= Soru seti =
(a) Tiyatro yazısına göre salon hangi yılda kültür merkezine dönüştürüldü?
(b) Tiyatro yazısının "Geçelim…  Oyun fakülte" ile başlayıp "hareket yok gibi." ile biten bölümünü hiç değiştirmeden yeniden yazın.

= Verilen metin =
>>>
Zamanın Ruhunun Üflediği Görüntüler: Yıllar Sonra #tbt 

0
1122

Kadıköy’de BOA Sahnesi’ndeyiz. “Yıllar Sonra #tbt” Oyunu başlamak üzere… Hüseyin Alp Tahmaz’ın yazdığı, Emrah Eren’in sahneye koyduğu, Erden Tunatekin (Ali), Gökay Müftüoğlu (Mithat), Hazar Vurgun Çağıldıyan (Kemal), Melissa Yıldırımer (Zeynep), Merve Bağdatlı (Ceyda) ve Selin Dumlugöl’ün (Esin) rol aldığı “Yıllar Sonra #tbt” adlı oyun başlayacak!
Sahne salonun ortasına kurulmuş meydan sahnenin dört bir yanında seyirciler olarak yerimizi aldık. Böylece sadece sahnedekiler değil seyircilerde seyirlik bir durumda. 

Bu mekânda Kadıköylüler ne filmler izlemiştir. Sonra video cihazları ve ardından dijitalleşmeyle bu salon kentin sahipsiz çocukları misal unutulmuş, ilgilisi için 90’ların parlayan bu mekânı hüzünlü bir hikâyeye dönüşmüştü. Sonra hayata ve insana inancımızı kuvvetlendiren insanlardan bir grup bu mekânı alıp 2013’te bir kültür merkezine dönüştürdü. Teşekkürler hayat kuran bu insanlara, bir kere daha! 

Geçelim…  Oyun fakülte yıllarından beri arkadaş olan bir grubun, bir akşam yemeğinde buluşması ve yüzleşmelerini işliyor. Oyunun açılması, derinleşmesi biraz “laf lafı açar, laf kutuyu açar” deyişine benzer bir yol izliyor. Alkol, müziklerin ve yemeğin de desteğiyle bir akşam içinde geçen oyunda katalizör rolü üstlenmiş. Ve evet bir silah var sahnede!  Ama artık silahlar kuru sıkı. Bu ateş etmeyen silah durumu oyunun tümü ile uyum içinde… Sahne bugünün dünyasında sinizme savrulmuş insanlarla dolu ve oyun boyunca aslında laflardan başka… Yeni bir duruma yol açacak hareket yok gibi.
<<<
= Satır alıntıları =
>>>
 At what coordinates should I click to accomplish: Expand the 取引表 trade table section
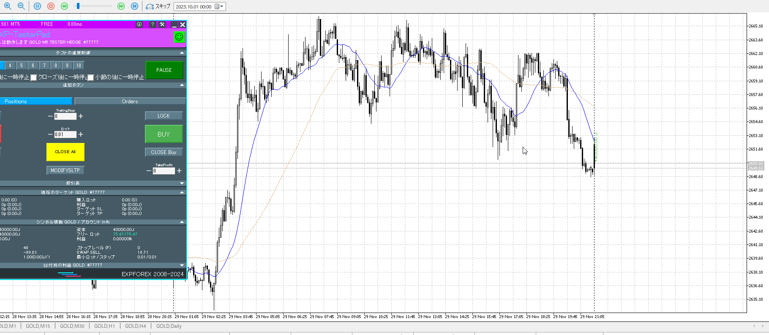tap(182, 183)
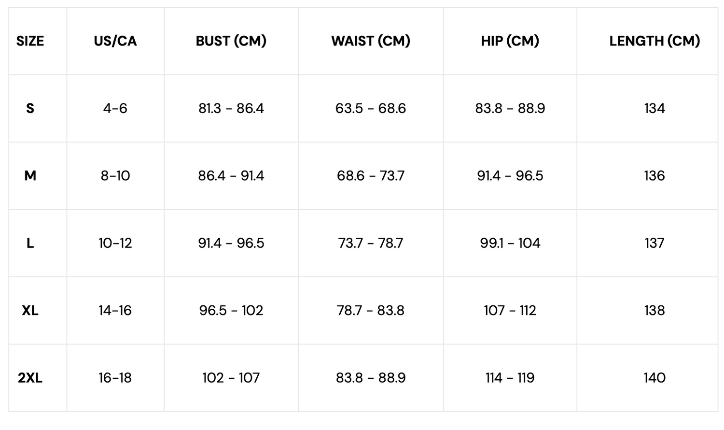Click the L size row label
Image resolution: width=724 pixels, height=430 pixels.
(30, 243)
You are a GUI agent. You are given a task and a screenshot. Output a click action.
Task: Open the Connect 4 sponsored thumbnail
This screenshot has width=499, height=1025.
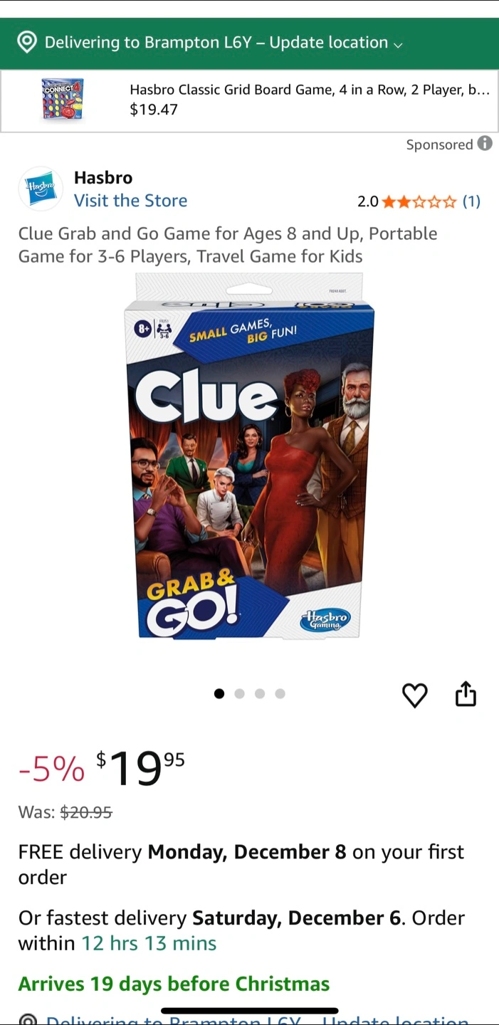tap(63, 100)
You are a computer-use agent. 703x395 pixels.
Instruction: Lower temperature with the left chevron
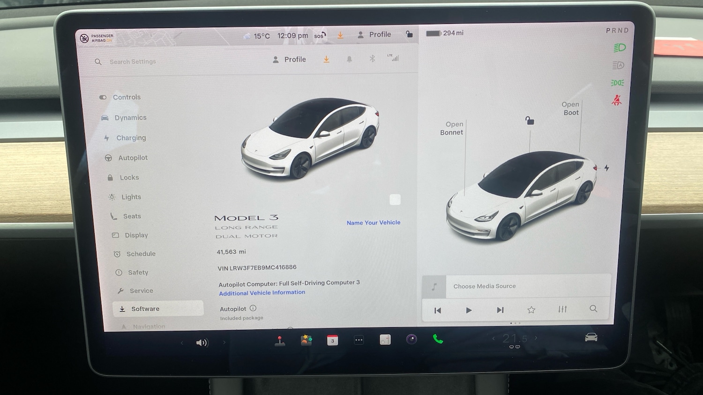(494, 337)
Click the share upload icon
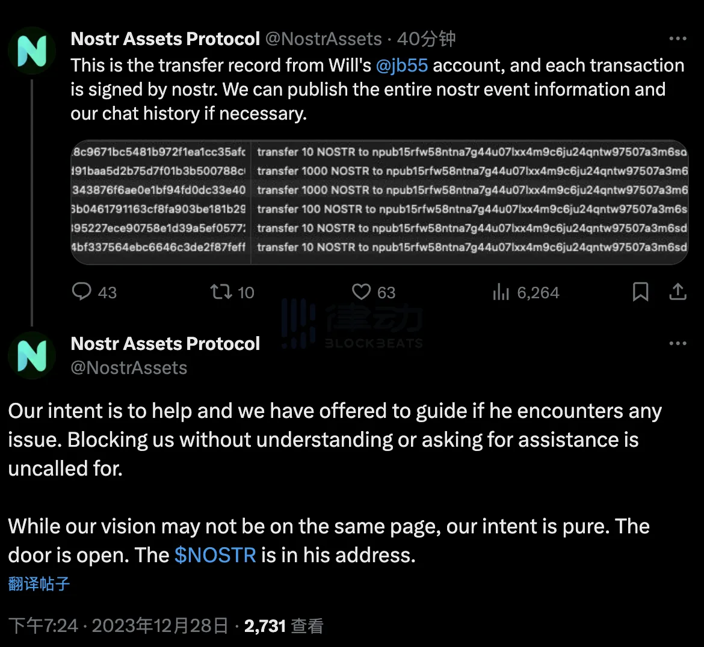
<<<
= Yazılı yanıtlar =
(a) 2013'te.

(b)
Geçelim…  Oyun fakülte yıllarından beri arkadaş olan bir grubun, bir akşam yemeğinde buluşması ve yüzleşmelerini işliyor. Oyunun açılması, derinleşmesi biraz “laf lafı açar, laf kutuyu açar” deyişine benzer bir yol izliyor. Alkol, müziklerin ve yemeğin de desteğiyle bir akşam içinde geçen oyunda katalizör rolü üstlenmiş. Ve evet bir silah var sahnede!  Ama artık silahlar kuru sıkı. Bu ateş etmeyen silah durumu oyunun tümü ile uyum içinde… Sahne bugünün dünyasında sinizme savrulmuş insanlarla dolu ve oyun boyunca aslında laflardan başka… Yeni bir duruma yol açacak hareket yok gibi.